In January 2016, I was fortunate to have the opportunity to facilitate training over five days of 41 students on the Spirit of New Zealand training ship.
The purpose of the voyage was also to teach leadership and team work skills, which the crew of the Spirt of NZ did an amazing job with. Jumping off a ship at 6.30 am, climbing to the top of very high rigging on this tall ship, working as a team to hoist very heavy sails, and living and sleeping in very close quarters, were all part of the experience.
My role was to provide training to the 41 student representatives on different parts involved in being an elected representative of a board. The motivation and willingness of these students to participate in all aspects of the voyage experience was inspiring. More so considering the rolling seas meant seasickness was common.
What struck me most was the willingness of these young people to give things a go. This meant for some pushing the boundaries of their personal comfort, which they did with positively and intent.
At one point in the voyage, an activity of a rope swing which meant you stood on the railing of the boat, walk back as far as you could on the railing, then swing out and let go over the water. The activity itself was not particularly high risk, as the worse case scenario was slight pain from doing a bellyflop into the water and any associated embarrassment as you realise others watched the epic fail.
For some reason I hesitated about giving this activity a go. I watched the young people and crew leaping off, screaming and laughing. I stood there weighing up the pros and cons of having a go myself.
The deciding factor for me was when one of the crew commented, "will you regret not giving this a go?" I am pleased to say five minutes later I was up on the rope swing and thankfully not a bellyflop in sight!

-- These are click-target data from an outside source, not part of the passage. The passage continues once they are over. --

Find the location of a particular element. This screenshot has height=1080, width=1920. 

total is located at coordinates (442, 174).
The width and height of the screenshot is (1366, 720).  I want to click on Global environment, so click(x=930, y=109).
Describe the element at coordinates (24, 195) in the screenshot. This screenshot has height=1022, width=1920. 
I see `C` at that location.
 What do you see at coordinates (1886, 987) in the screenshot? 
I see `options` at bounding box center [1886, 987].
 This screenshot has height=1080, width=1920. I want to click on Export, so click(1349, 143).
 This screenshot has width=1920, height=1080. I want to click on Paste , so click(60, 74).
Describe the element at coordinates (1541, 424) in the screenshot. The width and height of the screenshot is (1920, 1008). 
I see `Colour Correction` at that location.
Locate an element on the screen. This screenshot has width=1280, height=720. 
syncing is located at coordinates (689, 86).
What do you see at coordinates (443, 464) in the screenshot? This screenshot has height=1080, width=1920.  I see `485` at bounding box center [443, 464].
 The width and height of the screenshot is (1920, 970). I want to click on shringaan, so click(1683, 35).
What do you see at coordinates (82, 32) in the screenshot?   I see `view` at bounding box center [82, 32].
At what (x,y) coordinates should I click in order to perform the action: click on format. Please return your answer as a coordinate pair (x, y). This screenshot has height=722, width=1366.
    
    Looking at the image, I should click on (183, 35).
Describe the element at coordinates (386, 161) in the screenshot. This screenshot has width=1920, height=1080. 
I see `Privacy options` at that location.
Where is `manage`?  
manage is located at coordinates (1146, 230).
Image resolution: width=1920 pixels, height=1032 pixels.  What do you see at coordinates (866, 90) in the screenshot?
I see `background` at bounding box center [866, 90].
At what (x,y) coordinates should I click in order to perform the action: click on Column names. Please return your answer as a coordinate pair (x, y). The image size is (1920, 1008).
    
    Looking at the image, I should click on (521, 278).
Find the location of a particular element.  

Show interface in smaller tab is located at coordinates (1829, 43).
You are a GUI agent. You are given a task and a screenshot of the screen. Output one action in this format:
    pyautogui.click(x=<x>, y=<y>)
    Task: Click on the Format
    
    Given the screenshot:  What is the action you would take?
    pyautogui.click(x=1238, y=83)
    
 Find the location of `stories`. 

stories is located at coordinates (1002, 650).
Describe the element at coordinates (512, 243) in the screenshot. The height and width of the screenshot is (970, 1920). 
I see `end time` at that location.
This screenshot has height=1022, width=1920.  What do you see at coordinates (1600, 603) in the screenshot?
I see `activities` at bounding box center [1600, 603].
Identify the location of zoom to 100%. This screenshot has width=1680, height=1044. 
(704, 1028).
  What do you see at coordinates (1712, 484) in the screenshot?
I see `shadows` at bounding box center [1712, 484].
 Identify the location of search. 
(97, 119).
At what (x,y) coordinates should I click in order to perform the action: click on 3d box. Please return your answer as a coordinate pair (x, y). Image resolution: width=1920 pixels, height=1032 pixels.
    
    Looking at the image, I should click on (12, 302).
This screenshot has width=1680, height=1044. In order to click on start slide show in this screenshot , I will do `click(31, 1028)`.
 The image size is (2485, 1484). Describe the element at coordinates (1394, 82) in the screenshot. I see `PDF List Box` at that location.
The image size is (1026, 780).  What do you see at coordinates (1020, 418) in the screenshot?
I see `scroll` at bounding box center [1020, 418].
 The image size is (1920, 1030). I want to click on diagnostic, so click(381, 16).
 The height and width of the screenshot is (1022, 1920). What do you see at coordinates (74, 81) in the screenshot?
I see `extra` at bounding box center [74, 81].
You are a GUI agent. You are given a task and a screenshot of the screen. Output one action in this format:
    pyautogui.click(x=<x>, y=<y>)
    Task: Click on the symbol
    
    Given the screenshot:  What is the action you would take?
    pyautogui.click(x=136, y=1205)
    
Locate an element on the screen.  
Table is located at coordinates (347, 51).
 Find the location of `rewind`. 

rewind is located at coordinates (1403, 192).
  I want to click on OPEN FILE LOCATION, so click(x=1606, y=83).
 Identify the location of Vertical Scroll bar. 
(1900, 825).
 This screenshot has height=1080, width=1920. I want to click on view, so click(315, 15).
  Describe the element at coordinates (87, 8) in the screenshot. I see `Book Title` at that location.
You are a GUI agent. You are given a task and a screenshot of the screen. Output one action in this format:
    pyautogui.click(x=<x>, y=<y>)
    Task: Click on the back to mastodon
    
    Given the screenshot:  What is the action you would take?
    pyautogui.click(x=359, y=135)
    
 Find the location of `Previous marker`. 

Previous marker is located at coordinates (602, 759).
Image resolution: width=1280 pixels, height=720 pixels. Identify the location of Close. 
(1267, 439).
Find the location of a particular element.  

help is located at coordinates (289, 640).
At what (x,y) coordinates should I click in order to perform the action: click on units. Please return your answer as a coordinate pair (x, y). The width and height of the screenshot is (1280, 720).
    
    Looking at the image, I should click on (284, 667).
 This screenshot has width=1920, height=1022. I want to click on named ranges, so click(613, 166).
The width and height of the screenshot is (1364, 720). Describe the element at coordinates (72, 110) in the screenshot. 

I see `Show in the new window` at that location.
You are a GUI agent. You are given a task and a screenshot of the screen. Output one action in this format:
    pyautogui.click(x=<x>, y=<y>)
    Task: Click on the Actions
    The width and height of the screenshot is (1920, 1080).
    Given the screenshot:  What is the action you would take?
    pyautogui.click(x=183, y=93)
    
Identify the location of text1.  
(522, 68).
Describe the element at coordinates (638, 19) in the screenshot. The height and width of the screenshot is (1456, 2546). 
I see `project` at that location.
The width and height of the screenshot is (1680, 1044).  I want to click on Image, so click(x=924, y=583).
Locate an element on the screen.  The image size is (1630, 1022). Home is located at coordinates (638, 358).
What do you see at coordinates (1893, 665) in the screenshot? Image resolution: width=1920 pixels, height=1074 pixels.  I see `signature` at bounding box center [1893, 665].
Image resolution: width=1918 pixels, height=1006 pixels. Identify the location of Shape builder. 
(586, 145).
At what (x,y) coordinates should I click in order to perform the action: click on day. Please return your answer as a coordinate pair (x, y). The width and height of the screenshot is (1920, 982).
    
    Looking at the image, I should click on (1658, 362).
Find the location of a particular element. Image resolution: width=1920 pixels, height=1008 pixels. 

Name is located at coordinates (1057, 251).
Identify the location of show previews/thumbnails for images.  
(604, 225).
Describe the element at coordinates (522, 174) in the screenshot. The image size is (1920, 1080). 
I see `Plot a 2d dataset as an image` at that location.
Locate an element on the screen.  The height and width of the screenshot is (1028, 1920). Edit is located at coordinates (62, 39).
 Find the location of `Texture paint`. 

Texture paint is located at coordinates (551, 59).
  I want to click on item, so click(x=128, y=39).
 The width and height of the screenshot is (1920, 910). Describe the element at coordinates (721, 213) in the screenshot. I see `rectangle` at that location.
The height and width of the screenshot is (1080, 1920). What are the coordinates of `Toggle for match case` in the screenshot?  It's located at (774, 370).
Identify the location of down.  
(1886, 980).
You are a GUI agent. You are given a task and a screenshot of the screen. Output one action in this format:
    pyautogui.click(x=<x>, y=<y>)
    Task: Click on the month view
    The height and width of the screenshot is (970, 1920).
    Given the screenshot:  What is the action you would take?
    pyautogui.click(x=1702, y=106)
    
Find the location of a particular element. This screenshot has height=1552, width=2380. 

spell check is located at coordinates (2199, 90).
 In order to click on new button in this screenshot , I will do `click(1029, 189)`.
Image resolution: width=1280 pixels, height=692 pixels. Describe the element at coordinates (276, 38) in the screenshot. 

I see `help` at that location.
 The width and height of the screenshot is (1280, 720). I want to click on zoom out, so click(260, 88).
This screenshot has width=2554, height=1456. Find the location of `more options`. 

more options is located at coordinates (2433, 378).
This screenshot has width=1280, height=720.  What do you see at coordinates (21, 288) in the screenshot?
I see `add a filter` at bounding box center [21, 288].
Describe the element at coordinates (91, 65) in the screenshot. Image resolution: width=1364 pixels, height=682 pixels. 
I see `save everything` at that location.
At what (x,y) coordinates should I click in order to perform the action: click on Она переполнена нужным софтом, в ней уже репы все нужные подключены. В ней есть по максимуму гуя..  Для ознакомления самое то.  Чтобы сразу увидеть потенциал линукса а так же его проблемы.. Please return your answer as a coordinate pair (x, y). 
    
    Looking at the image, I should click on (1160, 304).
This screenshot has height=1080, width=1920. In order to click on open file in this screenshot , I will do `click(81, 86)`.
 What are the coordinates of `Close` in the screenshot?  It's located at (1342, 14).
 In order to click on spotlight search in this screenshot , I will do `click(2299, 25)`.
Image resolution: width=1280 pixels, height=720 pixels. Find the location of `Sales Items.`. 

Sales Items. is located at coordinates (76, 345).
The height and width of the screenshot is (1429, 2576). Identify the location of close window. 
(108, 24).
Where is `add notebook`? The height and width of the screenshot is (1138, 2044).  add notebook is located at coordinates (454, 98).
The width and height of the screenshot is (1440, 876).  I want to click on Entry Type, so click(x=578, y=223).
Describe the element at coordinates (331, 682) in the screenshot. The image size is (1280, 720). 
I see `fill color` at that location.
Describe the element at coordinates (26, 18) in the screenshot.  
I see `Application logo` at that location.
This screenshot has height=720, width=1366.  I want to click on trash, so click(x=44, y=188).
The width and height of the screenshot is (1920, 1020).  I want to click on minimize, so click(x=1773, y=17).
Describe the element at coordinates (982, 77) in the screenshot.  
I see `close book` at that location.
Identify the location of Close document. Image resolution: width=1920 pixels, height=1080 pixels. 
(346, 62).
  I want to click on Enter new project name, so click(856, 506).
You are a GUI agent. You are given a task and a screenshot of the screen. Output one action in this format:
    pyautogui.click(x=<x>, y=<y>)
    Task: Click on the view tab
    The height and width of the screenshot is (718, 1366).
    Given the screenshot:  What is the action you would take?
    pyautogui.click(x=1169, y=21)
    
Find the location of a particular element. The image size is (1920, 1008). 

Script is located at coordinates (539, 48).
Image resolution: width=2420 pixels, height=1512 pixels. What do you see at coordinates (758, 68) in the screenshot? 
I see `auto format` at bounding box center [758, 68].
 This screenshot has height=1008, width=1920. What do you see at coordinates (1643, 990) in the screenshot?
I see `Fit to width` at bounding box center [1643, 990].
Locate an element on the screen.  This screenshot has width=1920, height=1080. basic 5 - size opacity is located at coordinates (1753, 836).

While I was glad I did give it a go, I was a bit annoyed with myself for even contemplating not giving it a go. These sorts of activities ten or fifteen years ago I would be close to the front of the line, and certainly not just doing the activity once. I reflected on what had changed.
It struck me that somewhere along the way doubt had crept in. The saying, "do something each day that scares or challenges you" came to mind. I wondered how many other people there were in their 40s or 50s who had started to lose confidence in their ability to do things which previously would not had bothered them.
I believe as we get older we can become more narrow in the things which are in our comfort zone. This happens without us realising it.
A friend of mine works alongside the elderly who are close to death. Her experience is those who struggle most during this transition were ones that had regrets about missed opportunities and unresolved regrets. It was very common to hear people say, if only...
One of my favourite movies is The Bucket List. While I am not advocating for people to climb mountains, and have untold remarkable experiences, I think the message about giving new things a go, and consistently living each day and a life where you are open to find things which expand your comfort zone will mean the question, should I give it a go, probably won't even enter your head.